(Stored records)

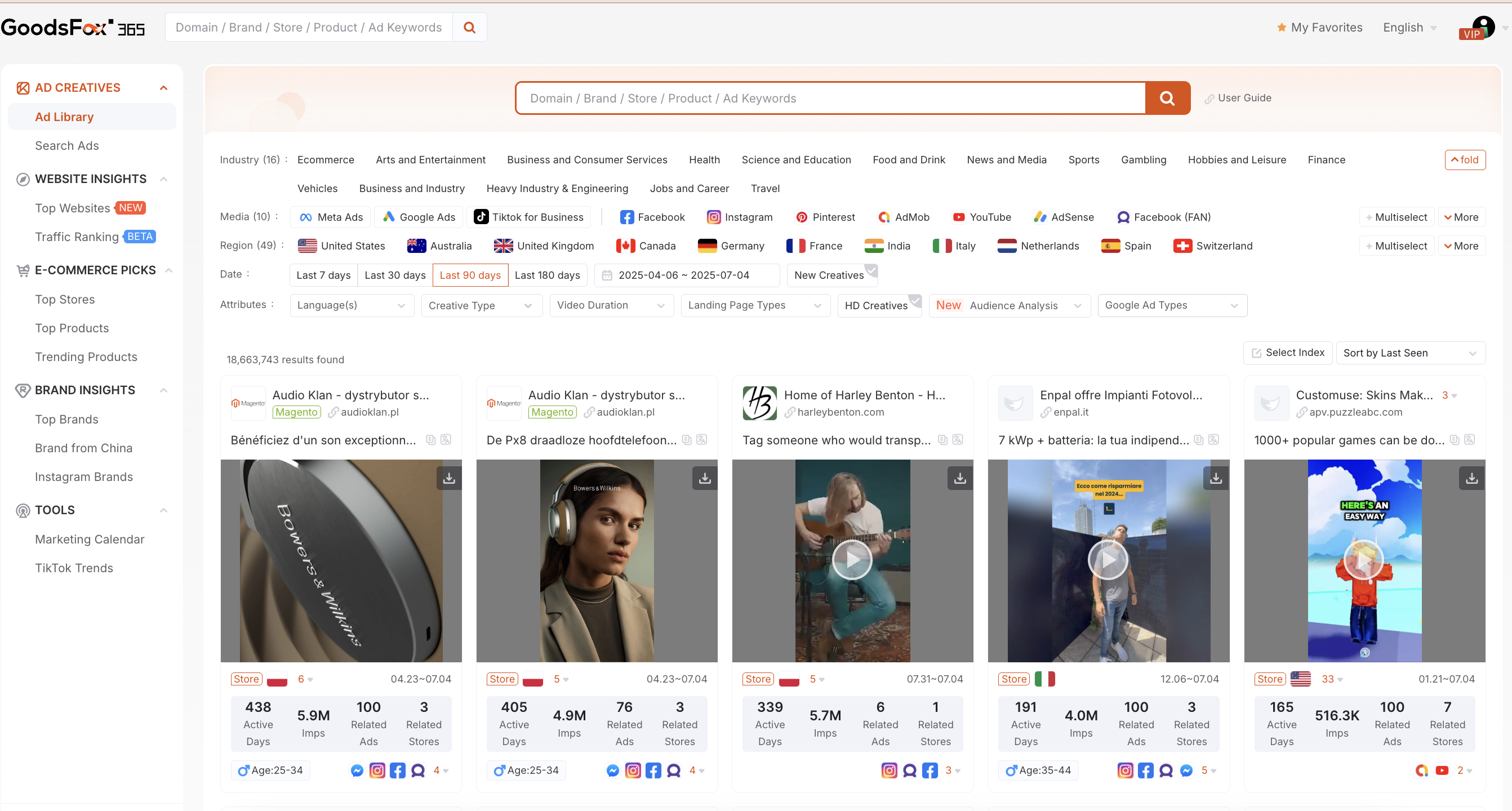Open the User Guide link

coord(1243,98)
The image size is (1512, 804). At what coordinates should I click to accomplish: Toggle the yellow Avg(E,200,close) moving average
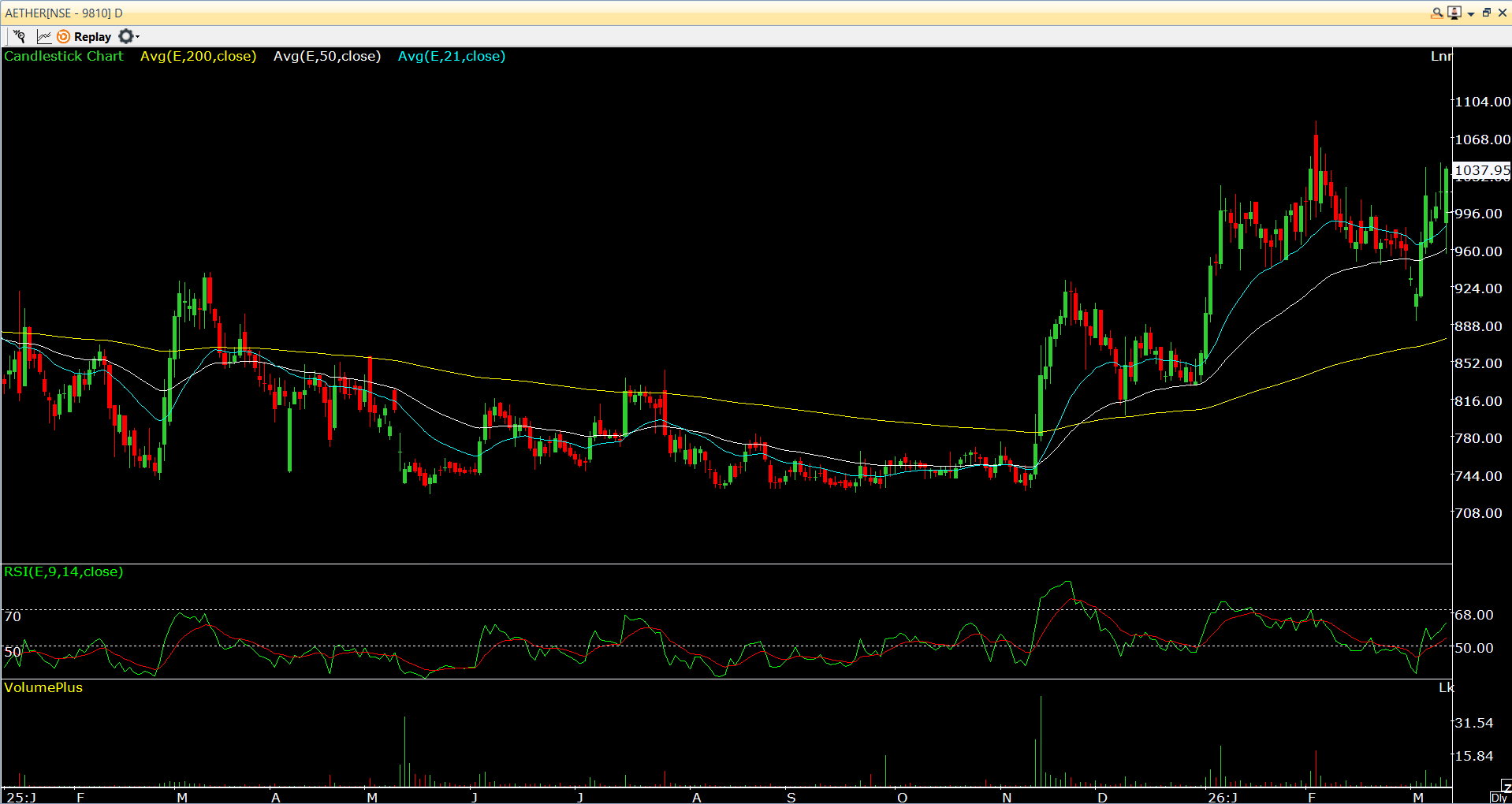(198, 56)
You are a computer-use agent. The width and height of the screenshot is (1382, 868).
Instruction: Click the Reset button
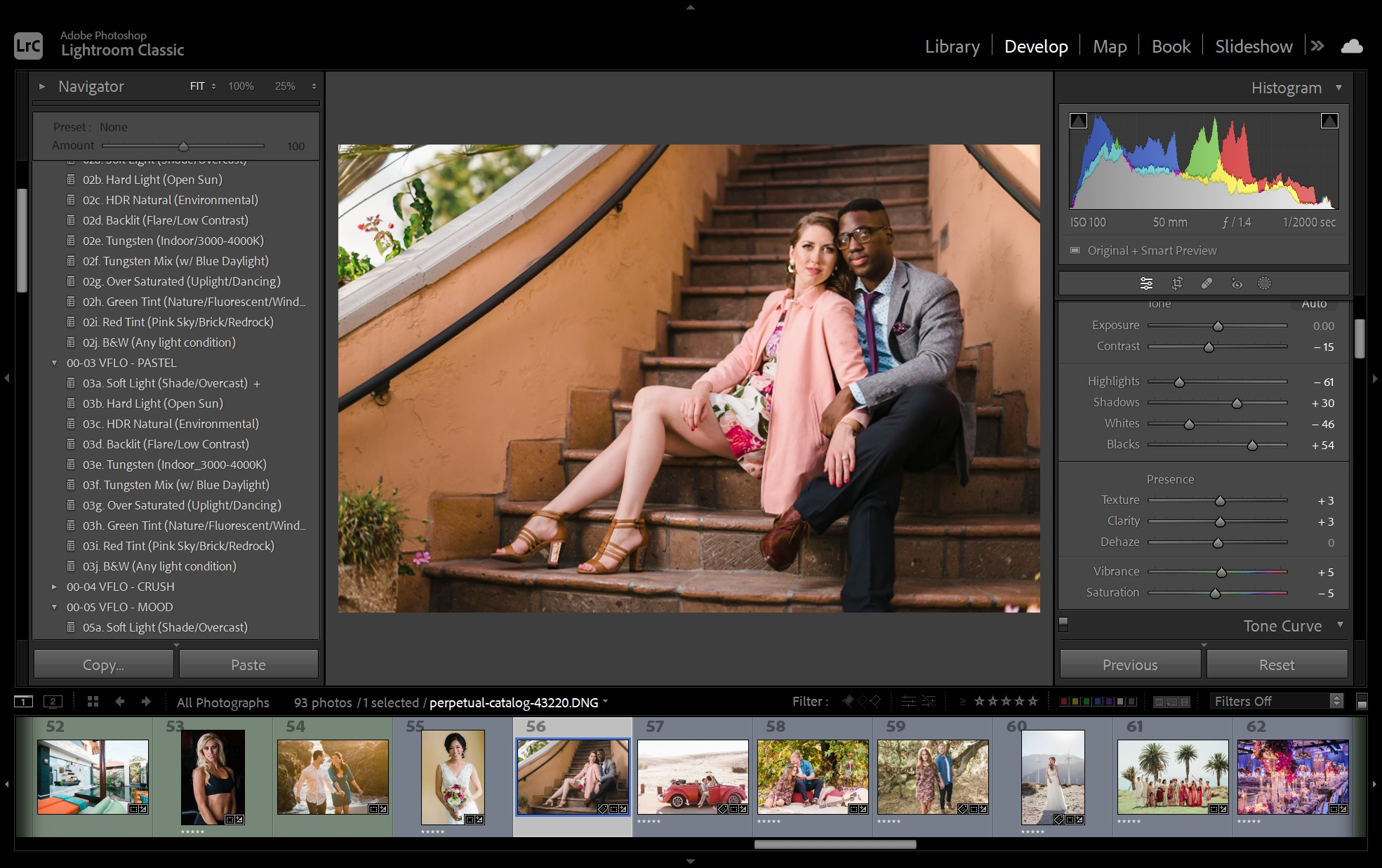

** Exercise description **
Leave the pictures out. Transcribe exactly the lines from the one with "You are a computer-use" through the end of the records.

** Expected output **
You are a computer-use agent. The width and height of the screenshot is (1382, 868).
Instruction: Click the Reset button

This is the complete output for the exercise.